(Exercise goal): Pick each line containing the word "Task" out of the data below.

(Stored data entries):
_ _ _ _ _

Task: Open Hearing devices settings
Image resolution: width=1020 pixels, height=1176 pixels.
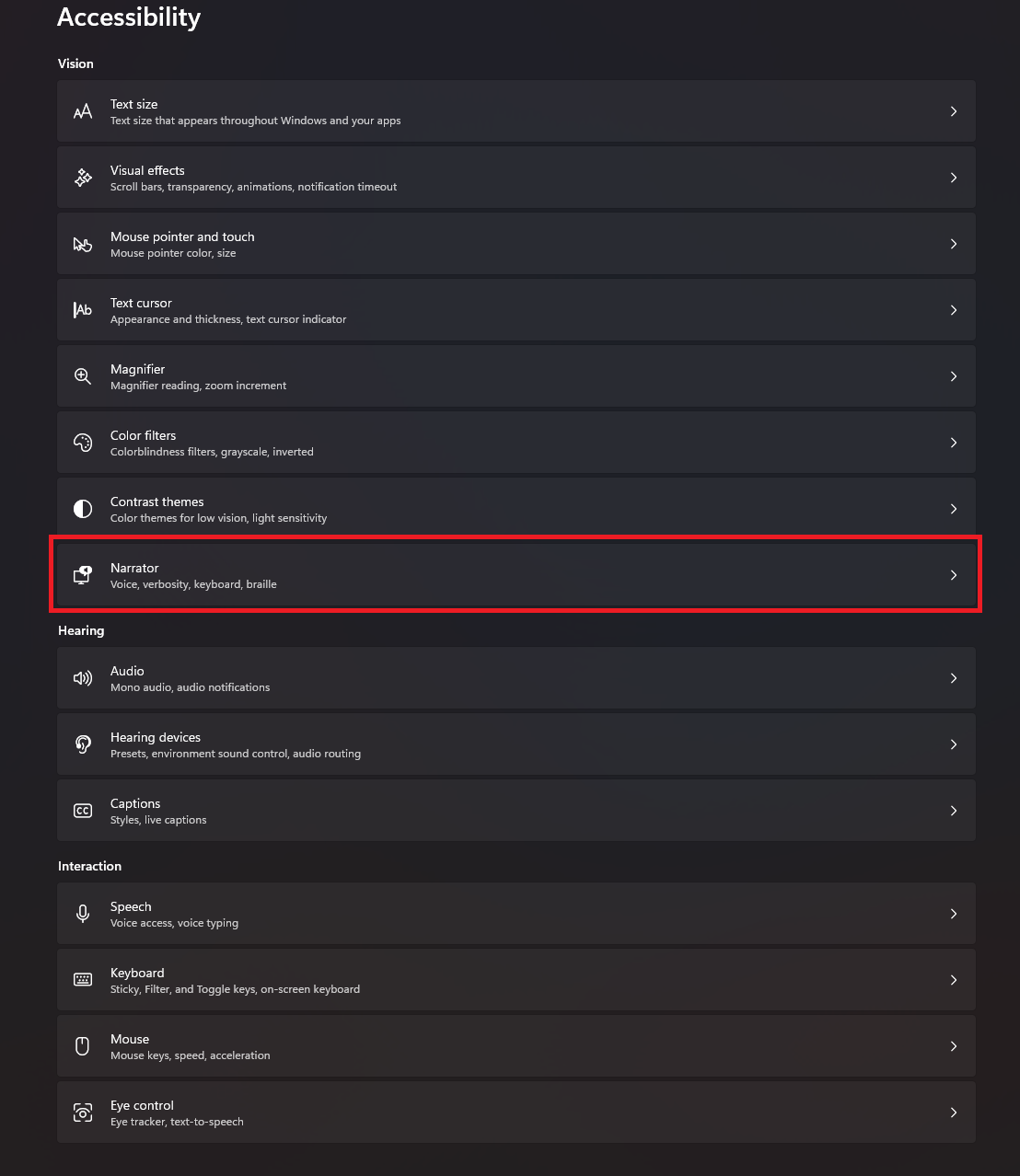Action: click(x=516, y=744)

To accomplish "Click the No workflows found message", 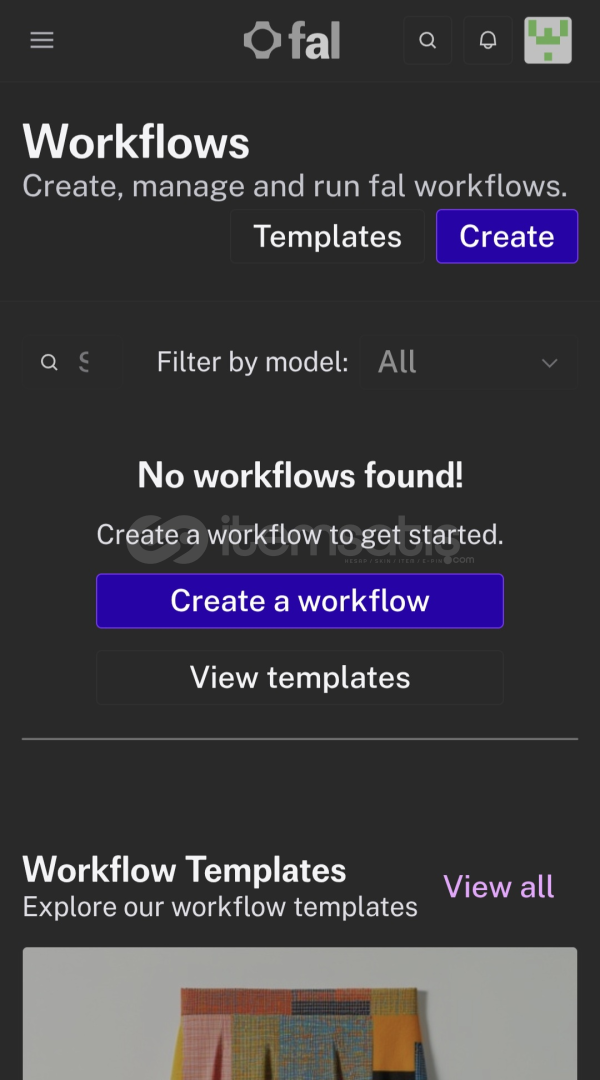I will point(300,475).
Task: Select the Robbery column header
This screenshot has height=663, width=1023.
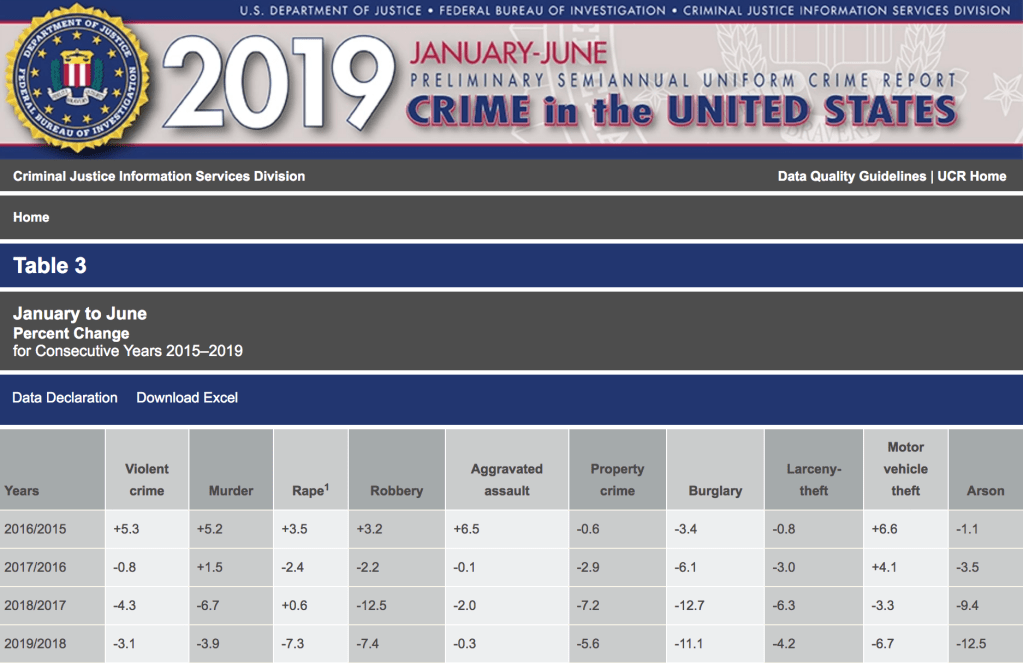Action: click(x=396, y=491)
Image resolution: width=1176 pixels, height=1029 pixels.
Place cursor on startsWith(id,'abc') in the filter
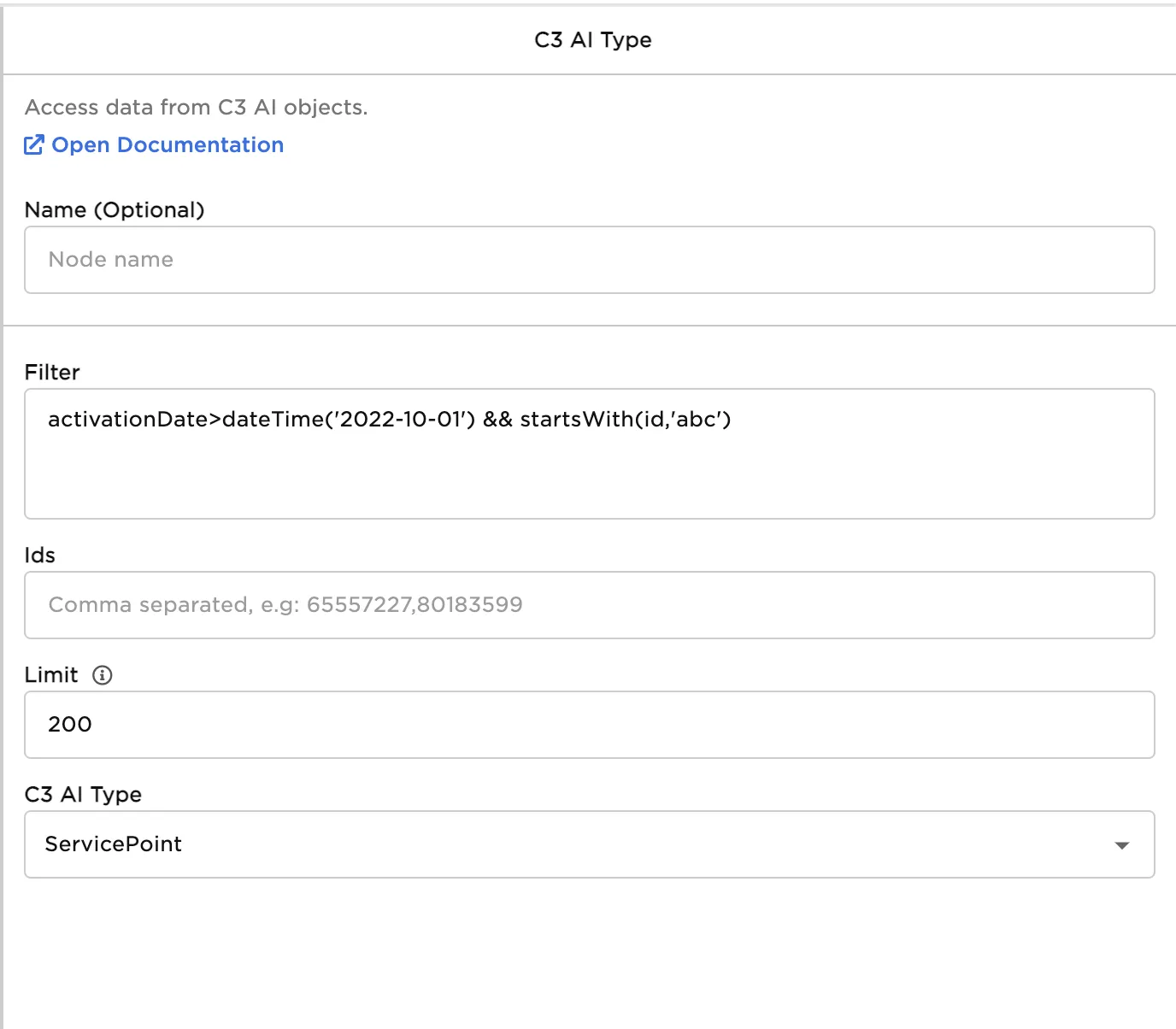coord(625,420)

_ _ _ _ _

(Solution to this problem):
Task: Open Hearing devices settings
Task: Select the Robbery column header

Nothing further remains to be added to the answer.